A headline in the Daily Mirror grabs my attention this morning: “The anti-depressant Zoloft could CURE ebola. A reason to be cheerful?” Well, anything that can potentially cure ebola is bound to be good news and if an anti-depressant drug does the trick, hooray for that! I don’t have an issue with the story but I do have a very big issue with the headline. In a classic example of lazy journalism, the Mirror suggests that depression is about not being cheerful. Here we go again.
I do not know how many times I have felt the need to point out that depression is not a simple matter of not feeling cheerful. It’s the same ignorant comment that we had from the Sun’s resident hate-monger Katie Hopkins. Pull yourself together and cheer up, there’s nothing wrong with you.
Every time there’s a step forward with the issue of mental illness, the media ensures there are at least two steps back.
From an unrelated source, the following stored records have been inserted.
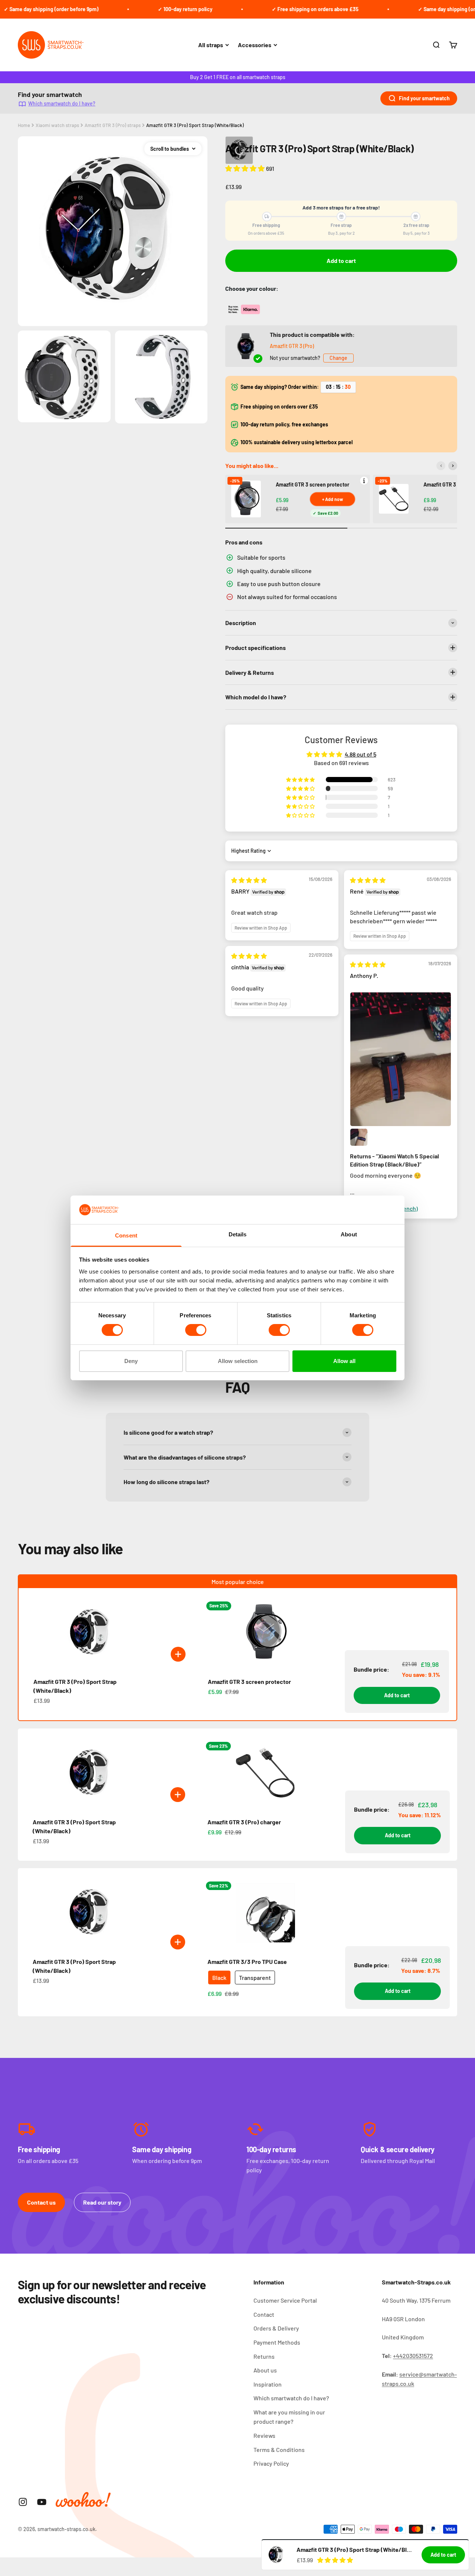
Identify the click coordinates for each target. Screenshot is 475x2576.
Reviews (264, 2435)
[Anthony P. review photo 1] (400, 1059)
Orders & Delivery (276, 2328)
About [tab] (349, 1234)
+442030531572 (413, 2355)
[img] (249, 880)
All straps (210, 44)
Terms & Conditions (279, 2449)
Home (24, 125)
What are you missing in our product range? (289, 2417)
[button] (245, 168)
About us (265, 2370)
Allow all (344, 1361)
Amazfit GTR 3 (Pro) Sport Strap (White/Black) (195, 125)
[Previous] (440, 465)
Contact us (41, 2202)
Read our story (102, 2202)
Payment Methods (276, 2342)
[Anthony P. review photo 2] (359, 1137)
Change (338, 358)
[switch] (195, 1330)
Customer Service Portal (285, 2300)
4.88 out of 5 (360, 754)
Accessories (254, 44)
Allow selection (238, 1361)
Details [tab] (238, 1234)
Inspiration (267, 2384)
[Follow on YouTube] (42, 2502)
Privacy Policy (271, 2463)
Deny (131, 1361)
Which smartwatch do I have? (61, 103)
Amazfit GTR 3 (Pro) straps (113, 125)
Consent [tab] (126, 1235)
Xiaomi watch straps (57, 125)
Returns (264, 2356)
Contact (263, 2314)
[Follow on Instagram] (23, 2502)
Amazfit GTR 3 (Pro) (292, 346)
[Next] (452, 465)
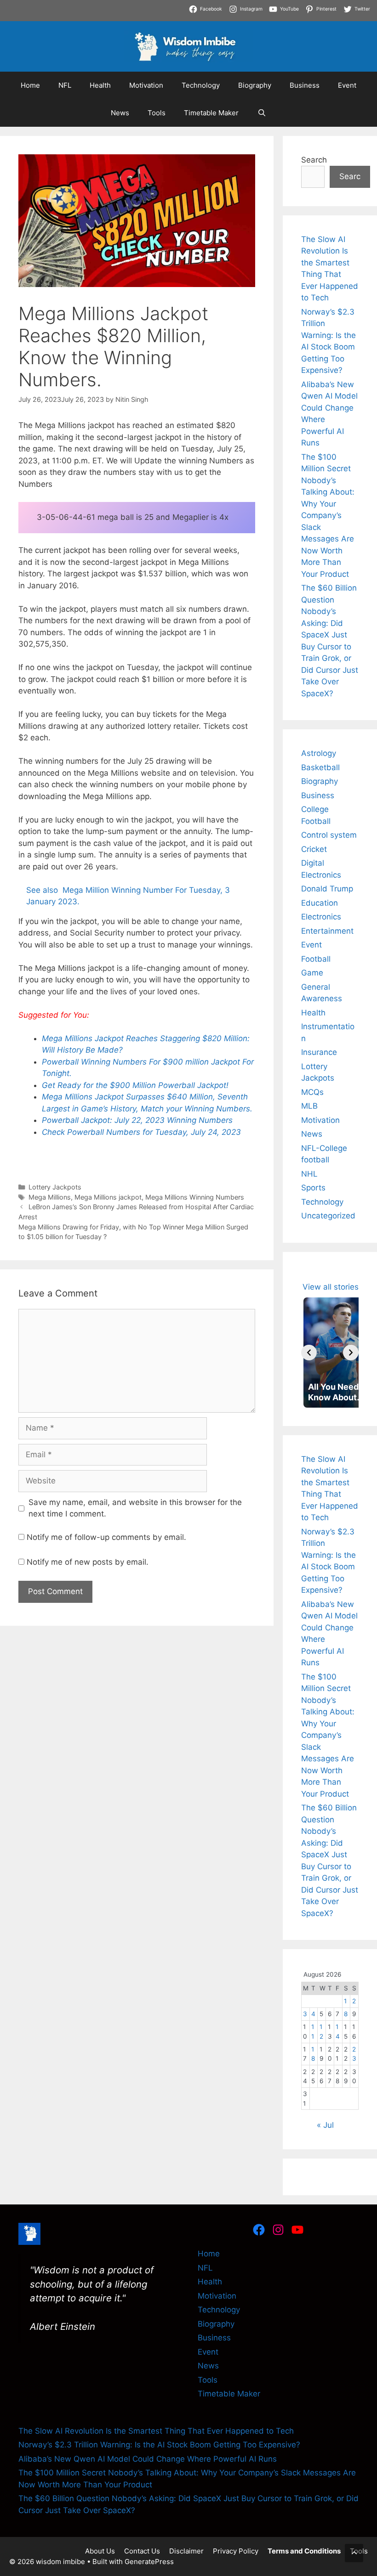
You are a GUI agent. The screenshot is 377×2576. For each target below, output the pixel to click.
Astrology (318, 753)
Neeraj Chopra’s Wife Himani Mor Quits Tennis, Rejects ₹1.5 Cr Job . (125, 5)
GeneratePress (149, 2561)
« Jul (325, 2125)
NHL (309, 1173)
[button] (354, 2553)
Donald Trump (327, 888)
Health (100, 85)
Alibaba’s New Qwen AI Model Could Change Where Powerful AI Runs (147, 2458)
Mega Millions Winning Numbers (194, 1197)
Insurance (319, 1052)
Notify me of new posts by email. (88, 1562)
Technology (201, 85)
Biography (254, 85)
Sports (313, 1187)
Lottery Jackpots (55, 1187)
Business (305, 85)
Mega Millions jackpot (108, 1197)
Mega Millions (50, 1197)
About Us (100, 2551)
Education (319, 903)
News (120, 112)
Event (347, 85)
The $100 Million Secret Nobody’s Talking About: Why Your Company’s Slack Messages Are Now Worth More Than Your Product (327, 515)
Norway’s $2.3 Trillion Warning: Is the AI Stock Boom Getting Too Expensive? (159, 2444)
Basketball (320, 767)
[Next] (351, 1352)
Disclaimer (186, 2551)
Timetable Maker (211, 112)
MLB (309, 1105)
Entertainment (327, 931)
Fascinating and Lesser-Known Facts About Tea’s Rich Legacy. (185, 17)
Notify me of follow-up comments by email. (106, 1537)
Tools (157, 112)
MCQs (312, 1092)
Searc (349, 176)
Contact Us (142, 2551)
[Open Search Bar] (261, 113)
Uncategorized (328, 1215)
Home (30, 85)
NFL (64, 85)
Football (316, 959)
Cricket (314, 849)
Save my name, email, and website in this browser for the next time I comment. (135, 1508)
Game (312, 972)
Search (314, 159)
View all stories (331, 1286)
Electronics (321, 916)
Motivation (146, 85)
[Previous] (309, 1352)
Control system (329, 835)
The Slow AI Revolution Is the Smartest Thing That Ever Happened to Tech (156, 2430)
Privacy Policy (235, 2551)
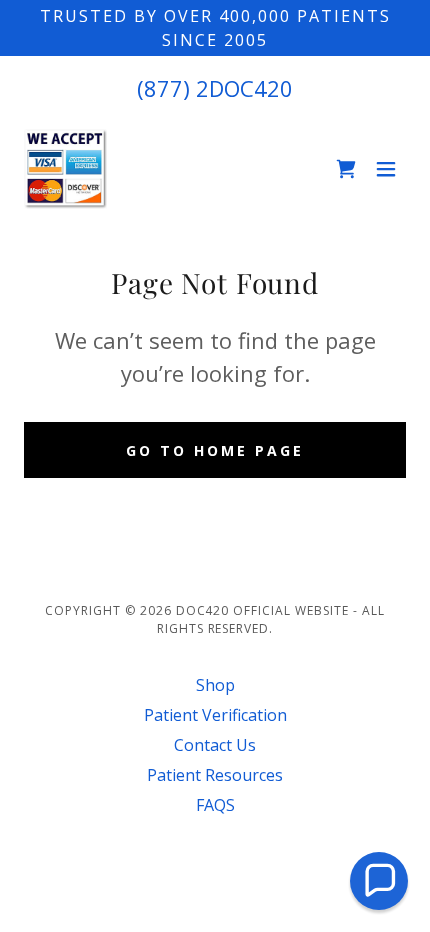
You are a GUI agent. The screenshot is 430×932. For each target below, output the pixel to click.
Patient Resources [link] (215, 775)
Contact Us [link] (215, 745)
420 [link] (273, 88)
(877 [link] (160, 88)
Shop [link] (215, 685)
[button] (386, 169)
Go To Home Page (215, 450)
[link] (65, 169)
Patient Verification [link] (215, 715)
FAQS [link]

Whether it is the coverage of “Bonkers Bruno” when the boxer Frank Bruno tragically found himself sectioned, or the assertion from the red tops, in the fall out from the Germanwings disaster, that no one with depression should ever fly an aeroplane because, one assumes, that person would deliberately fly the plane into the Alps.
Things are getting better with the understanding of mental health, I keep hearing, but are they? I am grateful for the reaction to me coming out with my own demons, but I am not convinced that this is the same across society.
Why is it that depression is met with such disdain by much of society and the media? If you rang in sick at work with cancer, no one would question that, but what if you rang in sick with severe clinical depression or because you were suffering from panic attacks? Politicians come out with fine words about improving mental health care, but it’s only words, really.
Is there anyone in the media that can get their heads around the simple truth that depression is an illness, it’s a mental illness. Depression is not what I feel after Bristol Rovers lose or when the Tories win a general election: that’s just me being fed up and pissed off. So if an existing anti-depressant drug can help the fight agains ebola that’s all well and good, but it won’t help a depressive to get better.